C’è una circolare della Procura generale della Corte di Cassazione – dunque una solennissima circolare – che stabilisce che per un magistrato chiedere una raccomandazione a Palamara non è reato. Non è neanche illecito disciplinare. È semplice “autopromozione”. Si chiama così. Se ho capito bene “autopromozione”, per i magistrati, equivale a quello che per i politici viene definito “traffico di influenze” (dai 1 anno a 4 anni e mezzo di prigione) o addirittura corruzione (dai 4 ai 10 anni). L’autopromozione però non è a doppio senso: non è reato per chi dovesse chiedere e ottenere un favore da Palamara (e diventare Procuratore o Aggiunto o presidente di tribunale), è reato invece per Palamara che riceve e accoglie o respinge l’autopromozione. Come conseguenza di questa circolare, il processo a Palamara dovrà svolgersi – come si sta svolgendo – evitando le indagini, dal momento che i reati e gli illeciti non esistono, o comunque sono cancellati dall’Amnistia-Salvi. Il processo deve limitarsi a proclamare la condanna di Palamara e il suo allontanamento dalla magistratura.

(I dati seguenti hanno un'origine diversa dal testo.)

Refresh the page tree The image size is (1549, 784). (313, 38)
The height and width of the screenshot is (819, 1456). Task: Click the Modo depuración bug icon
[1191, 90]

In Italia, nel passato – prima che fosse approvata la riforma costituzionale del 1993 che praticamente le ha impedite – ci sono state molte amnistie. In genere però erano provvedimenti di clemenza erga omnes, come si dice in latino, cioè che riguardavano tutti gli imputati, non solo una categoria. L’unica amnistia “parziale” che si ricordi è quella molto famosa del 1946, scritta e curata dal ministero della Giustizia dell’epoca che si chiamava Palmiro Togliatti ed era il capo del Pci: amnistiò i fascisti. Fu un gesto clamoroso e servì a ricostruire un clima di riconciliazione, dopo la guerra civile. I fascisti però, prima di essere amnistiati, furono sconfitti (alcuni di loro anche fucilati). I magistrati invece ottengono una amnistia da eterni vincitori. Chi è stato sconfitto sono i cittadini: gli imputati. Quando si dice “amnistia tombale” si intende questa cosa qui: nella tomba ci finiscono gli imputati.